SUPPLIED MATERIAL:

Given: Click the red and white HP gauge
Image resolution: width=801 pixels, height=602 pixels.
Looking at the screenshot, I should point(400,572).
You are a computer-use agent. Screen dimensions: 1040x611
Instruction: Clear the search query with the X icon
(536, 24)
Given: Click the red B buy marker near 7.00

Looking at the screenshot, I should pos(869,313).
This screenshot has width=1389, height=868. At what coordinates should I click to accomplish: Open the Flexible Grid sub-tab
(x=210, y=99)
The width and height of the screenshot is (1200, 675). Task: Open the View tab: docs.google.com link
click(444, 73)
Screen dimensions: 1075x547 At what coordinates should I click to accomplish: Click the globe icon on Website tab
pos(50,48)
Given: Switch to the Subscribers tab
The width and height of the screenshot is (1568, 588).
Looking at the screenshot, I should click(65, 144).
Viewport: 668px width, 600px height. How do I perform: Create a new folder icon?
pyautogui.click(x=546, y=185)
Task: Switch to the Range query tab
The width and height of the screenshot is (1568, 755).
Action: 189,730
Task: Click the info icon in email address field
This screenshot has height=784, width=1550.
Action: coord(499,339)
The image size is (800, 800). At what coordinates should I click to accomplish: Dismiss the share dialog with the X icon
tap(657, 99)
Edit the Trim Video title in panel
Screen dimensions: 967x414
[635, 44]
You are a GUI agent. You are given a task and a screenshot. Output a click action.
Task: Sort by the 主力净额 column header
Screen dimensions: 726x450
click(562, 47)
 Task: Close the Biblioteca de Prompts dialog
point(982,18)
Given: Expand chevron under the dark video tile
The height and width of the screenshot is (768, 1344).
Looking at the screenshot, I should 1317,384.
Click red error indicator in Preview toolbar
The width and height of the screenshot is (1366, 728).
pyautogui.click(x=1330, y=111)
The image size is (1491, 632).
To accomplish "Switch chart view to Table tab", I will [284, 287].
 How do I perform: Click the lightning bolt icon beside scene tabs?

ABOUT THIS TASK:
All of the material above is to be repeated exactly.

WRITTEN ANSWER:
Given: Click the red and white HP gauge
Image resolution: width=801 pixels, height=602 pixels.
Looking at the screenshot, I should point(400,572).
You are a computer-use agent. Screen dimensions: 1040x611
Instruction: Clear the search query with the X icon
(536, 24)
Given: Click the red B buy marker near 7.00

Looking at the screenshot, I should pos(869,313).
This screenshot has width=1389, height=868. At what coordinates should I click to accomplish: Open the Flexible Grid sub-tab
(x=210, y=99)
The width and height of the screenshot is (1200, 675). Task: Open the View tab: docs.google.com link
click(444, 73)
Screen dimensions: 1075x547 At what coordinates should I click to accomplish: Click the globe icon on Website tab
pos(50,48)
Given: Switch to the Subscribers tab
The width and height of the screenshot is (1568, 588).
Looking at the screenshot, I should click(65, 144).
Viewport: 668px width, 600px height. How do I perform: Create a new folder icon?
pyautogui.click(x=546, y=185)
Task: Switch to the Range query tab
The width and height of the screenshot is (1568, 755).
Action: 189,730
Task: Click the info icon in email address field
This screenshot has height=784, width=1550.
Action: coord(499,339)
The image size is (800, 800). At what coordinates should I click to accomplish: Dismiss the share dialog with the X icon
tap(657, 99)
Edit the Trim Video title in panel
Screen dimensions: 967x414
[635, 44]
You are a GUI agent. You are given a task and a screenshot. Output a click action.
Task: Sort by the 主力净额 column header
Screen dimensions: 726x450
click(562, 47)
 Task: Close the Biblioteca de Prompts dialog
point(982,18)
Given: Expand chevron under the dark video tile
The height and width of the screenshot is (768, 1344).
Looking at the screenshot, I should 1317,384.
Click red error indicator in Preview toolbar
The width and height of the screenshot is (1366, 728).
pyautogui.click(x=1330, y=111)
The image size is (1491, 632).
To accomplish "Switch chart view to Table tab", I will [284, 287].
 How do I perform: Click the lightning bolt icon beside scene tabs?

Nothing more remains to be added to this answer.